Foreign policy experts said they found the seemingly conflicting views about the past and the future consistent with longstanding attitudes about the appropriate use of U.S. military force. For starters, Americans rank promoting democracy abroad at or near the bottom of acceptable reasons for using military force.

"People just think this is not our mission, that we should not be the democracy policemen," said James Steinberg, vice president and director of foreign policy studies at the Brookings Institution. "Even though they think they (the Iraqis) are better off, they're leery about the U.S. going out and doing these things."

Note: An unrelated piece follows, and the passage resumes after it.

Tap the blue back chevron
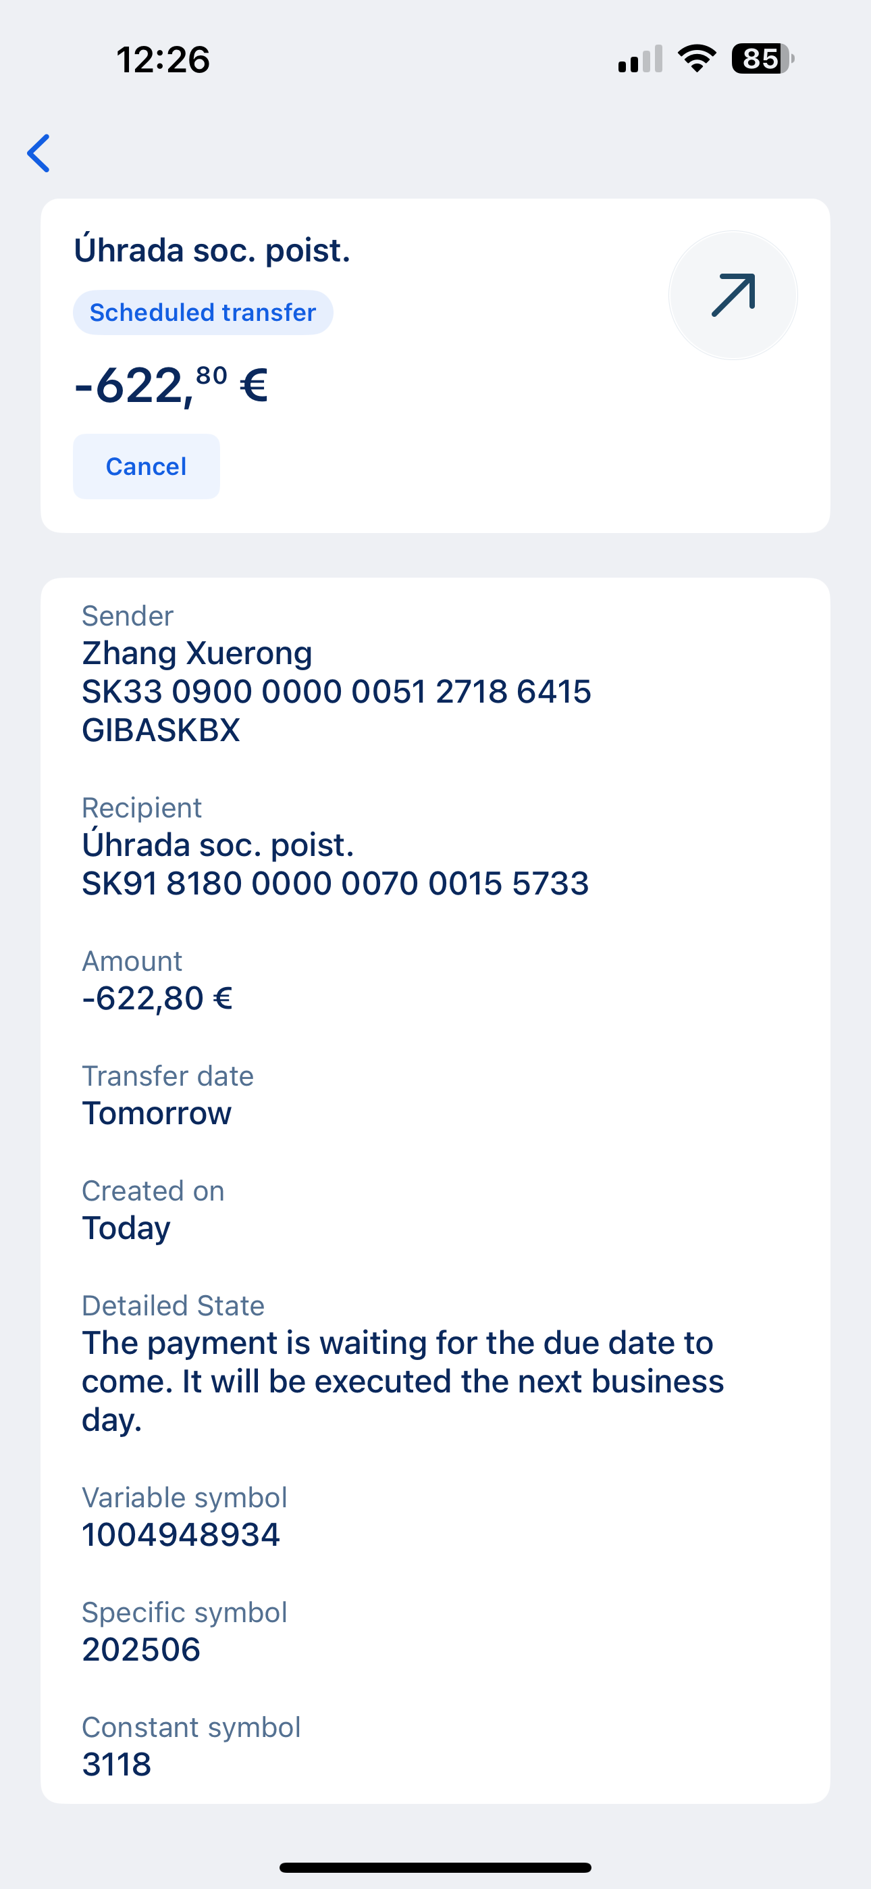Image resolution: width=871 pixels, height=1889 pixels. pyautogui.click(x=39, y=153)
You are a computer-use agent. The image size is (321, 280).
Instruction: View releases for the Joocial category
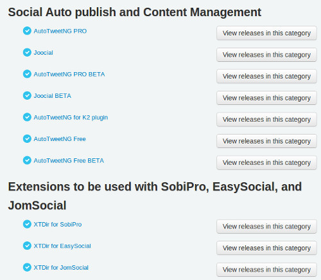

Walter Russell Mead, senior fellow at the Council on Foreign Relations, said the attitudes make it less likely that the Bush administration or future administrations will use the promotion of democracy as a justification for future conflicts. "Americans don't like putting Americans in harm's way and fighting wars for humanitarian reasons," he said, adding later in an interview, "It means, by and larger, the United States will not be spreading democracy at the point of a bayonet. There really isn't long-term mass support in public opinion for that kind of war."

But Bush's advocacy in behalf of democracy in the Middle East may be winning over skeptical Americans, and some advocates of the war believe that could have a lasting effect on opinions in the future.

One of those supporters, William Kristol, editor and publisher of the conservative Weekly Standard, said negative judgments about the decision to go to war are understandable, even defensible, given that the administration had used the threat of weapons of mass destruction a cause for war and then never found any in Iraq. Nor he said, did Bush anticipate or prepare the public for what turned out to be far deadlier and longer period of U.S. occupation.

"Ultimately, events will matter most, not snapshots of public opinion," he said. "If Iraq is pretty stable and democratic and things are improving noticeably in the Middle East, that will be the fundamental judgment of the war."

The two-year anniversary is still too early for drawing those kinds of conclusions, given the fluid nature of events in Iraq and elsewhere in the Middle East. One point that is clear today is that Americans saw Saddam as a clear threat long before the war began and continue to see him that way.

In the new poll, 56 percent said they think Iraq had weapons of mass destruction before the start of the war and six in 10 said they believe Iraq provided direct support to the al-Qaida terrorist network that struck the United States on Sept. 11, 2001. Also, 55 percent of Americans say the administration told people what it believed to be true, while 43 percent believe the administration deliberately misled the country.

Retrospective judgments of Bush's decision-making are far more negative than they were as events were unfolding two years ago. For the first time in a Post-ABC Poll, a majority (51 percent) called the war in Iraq a mistake. On the day Baghdad fell in 2003, just 16 percent called the war a mistake, with 81 percent saying it was the right thing to do.